What is needed: Show each line of the records in which the word "agent" occurs.

Data to examine:
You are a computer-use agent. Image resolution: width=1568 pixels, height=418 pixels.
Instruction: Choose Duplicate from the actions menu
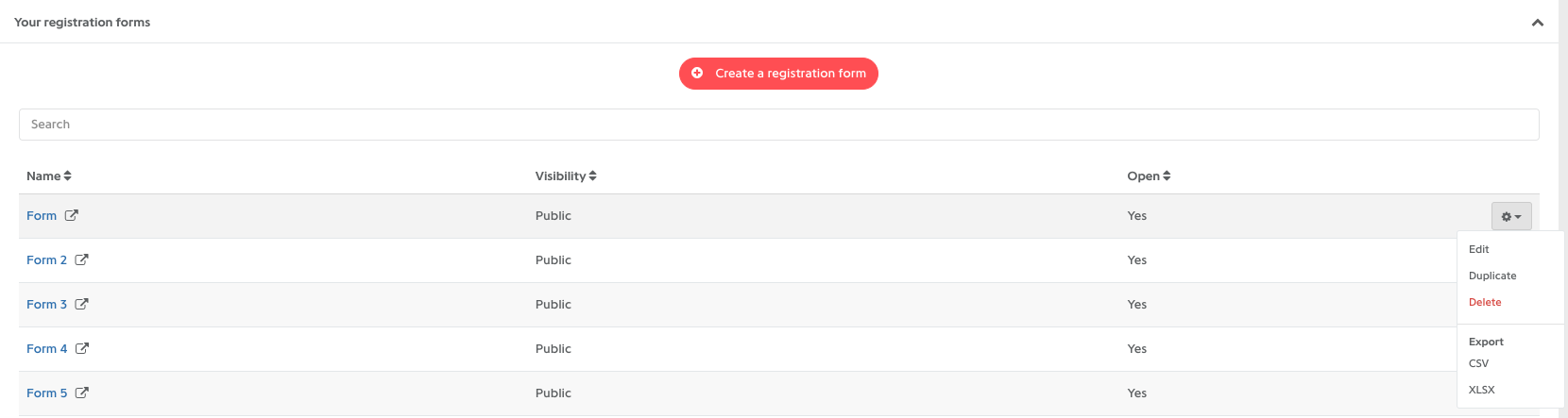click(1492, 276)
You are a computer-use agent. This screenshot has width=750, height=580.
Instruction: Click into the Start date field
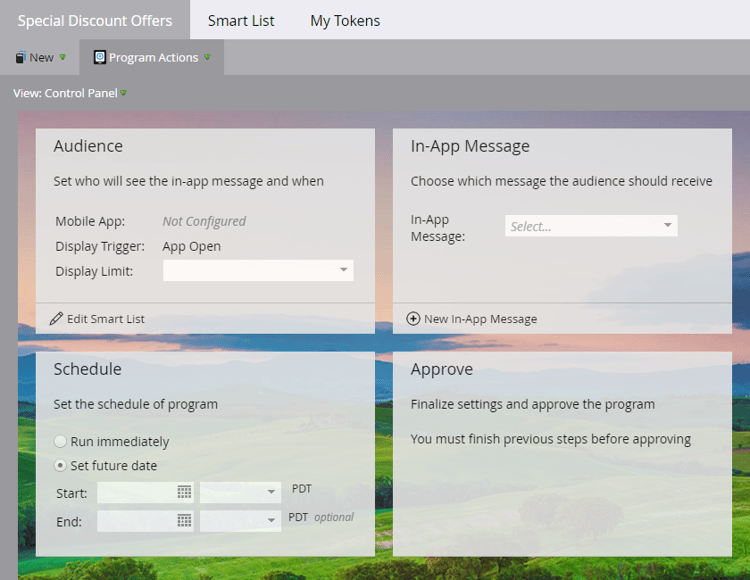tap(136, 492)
---
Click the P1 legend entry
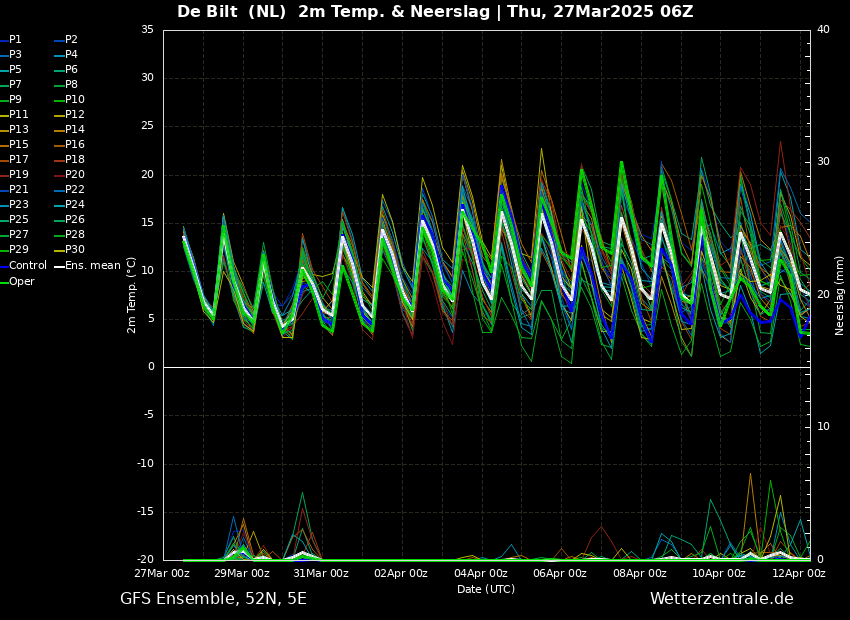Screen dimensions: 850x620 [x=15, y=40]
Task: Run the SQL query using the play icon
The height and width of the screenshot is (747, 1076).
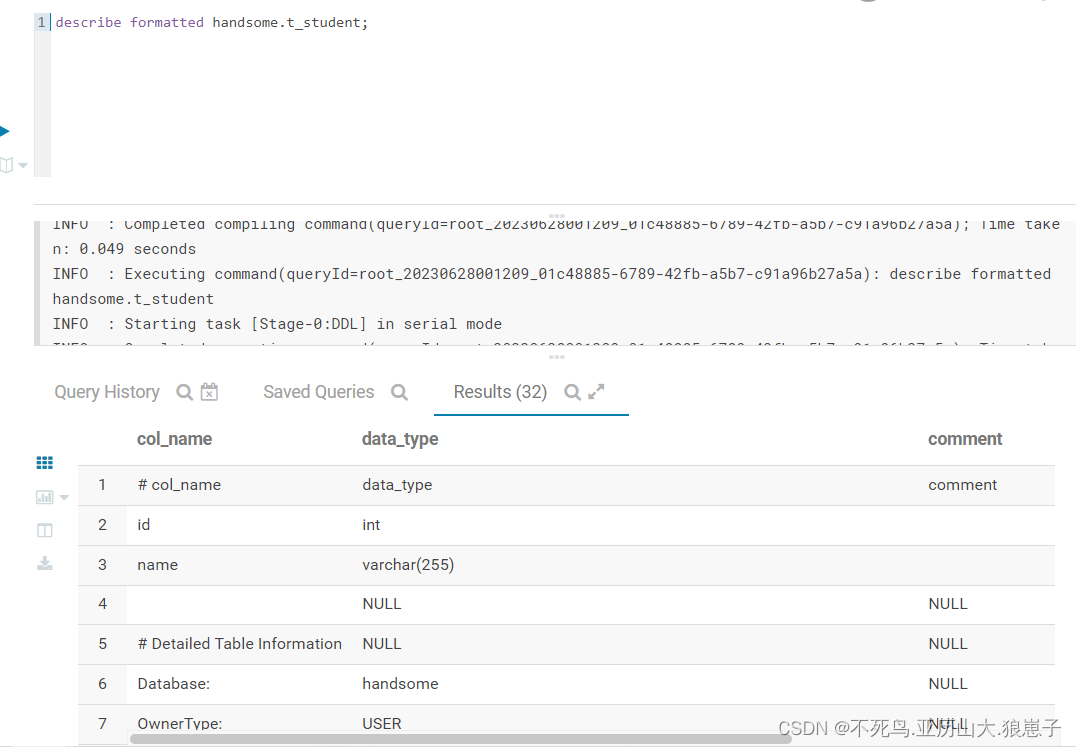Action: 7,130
...
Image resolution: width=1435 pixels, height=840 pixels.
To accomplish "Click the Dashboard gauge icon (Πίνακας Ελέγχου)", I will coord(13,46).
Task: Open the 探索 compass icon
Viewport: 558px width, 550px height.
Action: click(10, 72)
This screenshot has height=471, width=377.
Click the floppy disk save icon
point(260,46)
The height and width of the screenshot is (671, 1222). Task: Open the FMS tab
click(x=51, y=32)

Exercise response:
You are a computer-use agent. Image resolution: width=1568 pixels, height=418 pixels.
You are a computer-use agent. This screenshot has width=750, height=580.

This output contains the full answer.